While the USD was coupled to oil and the oil bourse was dominated by the US, that might have worked. Thanks to belligerance, Iran has cut the amount of oil it sells in USD to 15%. Iraq was starting to deal in Euros in the oil for food programme. Russia is dealing in Euros and other currency.

The balance of trade has shown a defit for a very long time; the US is now a net importer of food, along with almost all consumer goods.

The sub-prime mortgage crisis is spreading world-wide, and there's a lot of useless paper out there. The paper was sold to various institutions, and those loans are now defaulting, making the paper worthless. That is bringing down banks world-wide; Britain and German banks have collapsed because of this worthless paper, and CIBC in Canada has taken a huge hit from these loans.

The loans were given to people who could not afford them.

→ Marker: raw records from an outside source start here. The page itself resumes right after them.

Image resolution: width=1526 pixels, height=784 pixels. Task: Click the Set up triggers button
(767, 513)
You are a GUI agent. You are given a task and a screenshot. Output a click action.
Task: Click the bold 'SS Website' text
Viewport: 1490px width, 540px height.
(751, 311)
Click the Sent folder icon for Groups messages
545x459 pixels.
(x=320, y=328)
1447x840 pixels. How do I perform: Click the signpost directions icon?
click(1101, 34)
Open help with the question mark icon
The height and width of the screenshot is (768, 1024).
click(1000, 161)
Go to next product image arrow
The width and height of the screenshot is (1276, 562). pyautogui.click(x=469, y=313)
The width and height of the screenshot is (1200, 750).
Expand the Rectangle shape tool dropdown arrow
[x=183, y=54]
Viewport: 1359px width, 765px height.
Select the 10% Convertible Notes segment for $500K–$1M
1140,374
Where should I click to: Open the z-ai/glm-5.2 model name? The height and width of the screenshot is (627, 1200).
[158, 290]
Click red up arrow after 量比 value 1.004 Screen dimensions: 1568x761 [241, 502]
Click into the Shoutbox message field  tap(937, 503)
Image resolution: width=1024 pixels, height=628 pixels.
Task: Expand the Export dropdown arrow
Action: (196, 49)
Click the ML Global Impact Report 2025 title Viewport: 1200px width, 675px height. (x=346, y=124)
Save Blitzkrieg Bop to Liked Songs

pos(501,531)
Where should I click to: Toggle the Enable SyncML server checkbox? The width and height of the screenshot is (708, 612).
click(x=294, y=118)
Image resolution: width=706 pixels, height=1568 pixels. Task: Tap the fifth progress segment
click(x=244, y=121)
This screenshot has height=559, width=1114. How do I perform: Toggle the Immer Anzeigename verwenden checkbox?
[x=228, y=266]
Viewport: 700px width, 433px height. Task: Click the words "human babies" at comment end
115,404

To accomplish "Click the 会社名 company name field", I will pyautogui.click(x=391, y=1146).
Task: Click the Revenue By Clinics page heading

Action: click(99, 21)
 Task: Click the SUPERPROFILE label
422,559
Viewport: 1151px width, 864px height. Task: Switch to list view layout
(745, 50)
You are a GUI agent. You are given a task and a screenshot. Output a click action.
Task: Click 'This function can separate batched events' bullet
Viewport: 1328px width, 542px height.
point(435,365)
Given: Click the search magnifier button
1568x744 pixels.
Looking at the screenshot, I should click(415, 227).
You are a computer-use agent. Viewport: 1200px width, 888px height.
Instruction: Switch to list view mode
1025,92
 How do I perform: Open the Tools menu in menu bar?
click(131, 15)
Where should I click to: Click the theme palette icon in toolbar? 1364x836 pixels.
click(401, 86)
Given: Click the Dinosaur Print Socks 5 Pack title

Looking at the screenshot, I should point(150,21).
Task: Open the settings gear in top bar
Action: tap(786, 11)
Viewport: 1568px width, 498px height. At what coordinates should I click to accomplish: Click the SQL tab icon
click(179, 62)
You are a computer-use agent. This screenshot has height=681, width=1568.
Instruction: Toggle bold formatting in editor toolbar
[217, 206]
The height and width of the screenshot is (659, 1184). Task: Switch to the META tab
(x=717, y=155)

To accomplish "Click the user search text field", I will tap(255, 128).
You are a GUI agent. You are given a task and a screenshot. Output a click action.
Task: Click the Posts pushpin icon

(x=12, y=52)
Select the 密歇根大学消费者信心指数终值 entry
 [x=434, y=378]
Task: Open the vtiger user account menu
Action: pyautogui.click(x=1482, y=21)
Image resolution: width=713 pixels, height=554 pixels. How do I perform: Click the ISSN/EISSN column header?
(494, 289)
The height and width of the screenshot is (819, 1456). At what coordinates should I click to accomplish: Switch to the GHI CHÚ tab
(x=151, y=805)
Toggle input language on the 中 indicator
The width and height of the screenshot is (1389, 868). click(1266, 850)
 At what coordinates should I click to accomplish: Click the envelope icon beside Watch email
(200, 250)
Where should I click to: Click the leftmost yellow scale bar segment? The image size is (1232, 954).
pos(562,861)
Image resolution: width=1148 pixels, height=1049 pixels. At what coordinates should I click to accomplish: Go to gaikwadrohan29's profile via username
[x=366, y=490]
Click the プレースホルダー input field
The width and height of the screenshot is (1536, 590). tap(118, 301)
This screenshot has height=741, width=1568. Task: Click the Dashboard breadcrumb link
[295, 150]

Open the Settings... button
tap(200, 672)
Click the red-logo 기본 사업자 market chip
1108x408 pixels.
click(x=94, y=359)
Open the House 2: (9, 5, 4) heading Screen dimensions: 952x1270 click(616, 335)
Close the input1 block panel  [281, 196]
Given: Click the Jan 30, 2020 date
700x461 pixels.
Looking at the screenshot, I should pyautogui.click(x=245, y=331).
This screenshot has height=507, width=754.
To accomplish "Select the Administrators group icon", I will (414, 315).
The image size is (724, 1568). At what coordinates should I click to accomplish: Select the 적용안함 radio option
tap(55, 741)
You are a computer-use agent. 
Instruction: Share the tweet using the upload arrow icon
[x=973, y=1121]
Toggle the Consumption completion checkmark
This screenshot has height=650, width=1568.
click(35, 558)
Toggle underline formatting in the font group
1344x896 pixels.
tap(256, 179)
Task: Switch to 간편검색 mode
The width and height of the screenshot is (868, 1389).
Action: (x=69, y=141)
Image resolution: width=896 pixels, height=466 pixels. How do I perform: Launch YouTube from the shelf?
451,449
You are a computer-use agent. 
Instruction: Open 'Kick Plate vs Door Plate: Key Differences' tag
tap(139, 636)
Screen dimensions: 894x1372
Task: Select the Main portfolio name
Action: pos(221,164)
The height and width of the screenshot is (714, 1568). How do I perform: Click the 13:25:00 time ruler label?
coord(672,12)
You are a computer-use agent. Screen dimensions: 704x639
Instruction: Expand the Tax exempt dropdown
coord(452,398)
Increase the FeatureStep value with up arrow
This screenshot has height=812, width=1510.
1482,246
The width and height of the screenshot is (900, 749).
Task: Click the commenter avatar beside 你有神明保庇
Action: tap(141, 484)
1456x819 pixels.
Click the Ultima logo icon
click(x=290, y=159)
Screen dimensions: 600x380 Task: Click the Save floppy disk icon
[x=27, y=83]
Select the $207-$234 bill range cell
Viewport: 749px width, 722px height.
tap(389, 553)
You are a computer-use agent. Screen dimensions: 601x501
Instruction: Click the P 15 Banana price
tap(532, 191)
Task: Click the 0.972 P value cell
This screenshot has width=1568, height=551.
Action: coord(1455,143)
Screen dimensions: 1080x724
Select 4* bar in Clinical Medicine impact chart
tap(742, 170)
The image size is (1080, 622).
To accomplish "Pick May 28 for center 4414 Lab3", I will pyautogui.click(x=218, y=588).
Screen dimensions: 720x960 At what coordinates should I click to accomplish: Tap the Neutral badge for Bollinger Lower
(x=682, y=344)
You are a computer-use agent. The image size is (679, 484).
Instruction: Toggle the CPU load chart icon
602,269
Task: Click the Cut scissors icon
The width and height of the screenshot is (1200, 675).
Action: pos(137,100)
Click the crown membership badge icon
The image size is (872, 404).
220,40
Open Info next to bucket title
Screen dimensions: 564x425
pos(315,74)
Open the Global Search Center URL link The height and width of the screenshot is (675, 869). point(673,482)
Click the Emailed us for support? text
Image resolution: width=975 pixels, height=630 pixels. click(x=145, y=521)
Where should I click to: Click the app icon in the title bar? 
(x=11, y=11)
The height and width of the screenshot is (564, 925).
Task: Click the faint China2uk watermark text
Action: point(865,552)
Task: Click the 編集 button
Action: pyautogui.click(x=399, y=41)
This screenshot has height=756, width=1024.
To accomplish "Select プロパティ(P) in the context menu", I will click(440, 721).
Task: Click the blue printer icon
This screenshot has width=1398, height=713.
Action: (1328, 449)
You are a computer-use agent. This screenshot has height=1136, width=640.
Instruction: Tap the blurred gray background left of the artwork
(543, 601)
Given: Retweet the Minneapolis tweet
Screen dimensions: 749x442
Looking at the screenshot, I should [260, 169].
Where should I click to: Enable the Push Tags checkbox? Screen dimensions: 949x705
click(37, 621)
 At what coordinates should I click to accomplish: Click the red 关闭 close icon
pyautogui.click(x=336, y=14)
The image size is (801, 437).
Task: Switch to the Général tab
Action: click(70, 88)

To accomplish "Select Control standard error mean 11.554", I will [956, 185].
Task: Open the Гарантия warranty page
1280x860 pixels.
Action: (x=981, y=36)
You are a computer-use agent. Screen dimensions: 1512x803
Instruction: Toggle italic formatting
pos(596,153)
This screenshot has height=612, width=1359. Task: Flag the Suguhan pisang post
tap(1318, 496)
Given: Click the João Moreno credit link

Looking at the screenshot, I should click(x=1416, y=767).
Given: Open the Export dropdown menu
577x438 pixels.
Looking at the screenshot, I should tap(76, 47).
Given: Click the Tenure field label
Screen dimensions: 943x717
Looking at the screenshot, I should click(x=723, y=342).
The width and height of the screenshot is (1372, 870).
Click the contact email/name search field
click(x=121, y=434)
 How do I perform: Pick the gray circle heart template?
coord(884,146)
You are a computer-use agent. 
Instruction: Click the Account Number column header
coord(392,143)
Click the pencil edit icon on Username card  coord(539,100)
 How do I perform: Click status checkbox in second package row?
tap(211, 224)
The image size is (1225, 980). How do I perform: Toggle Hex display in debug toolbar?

They were encouraged to lie about income and assets, in some cases. The loans were given, the folks who were lent the money had credit card bills and families to feed, and are now defaulting on those loans...and there aren't enough hard assets to cover the paper.

Add to that the consumerism that demands cheap goods, cheap food and cheap oil, and a rebellion by a number of the third world countries who produce those cheap goods to the detriment of their own food growing abilities and their own evironments, and things get dicey. China holds a great deal of USD; in the past year, it has been advising smaller Asian neighbours to divest themselves of USD.

Whether there will be another great depression or not depends on whether the USD can make a soft landing. It looks less likely.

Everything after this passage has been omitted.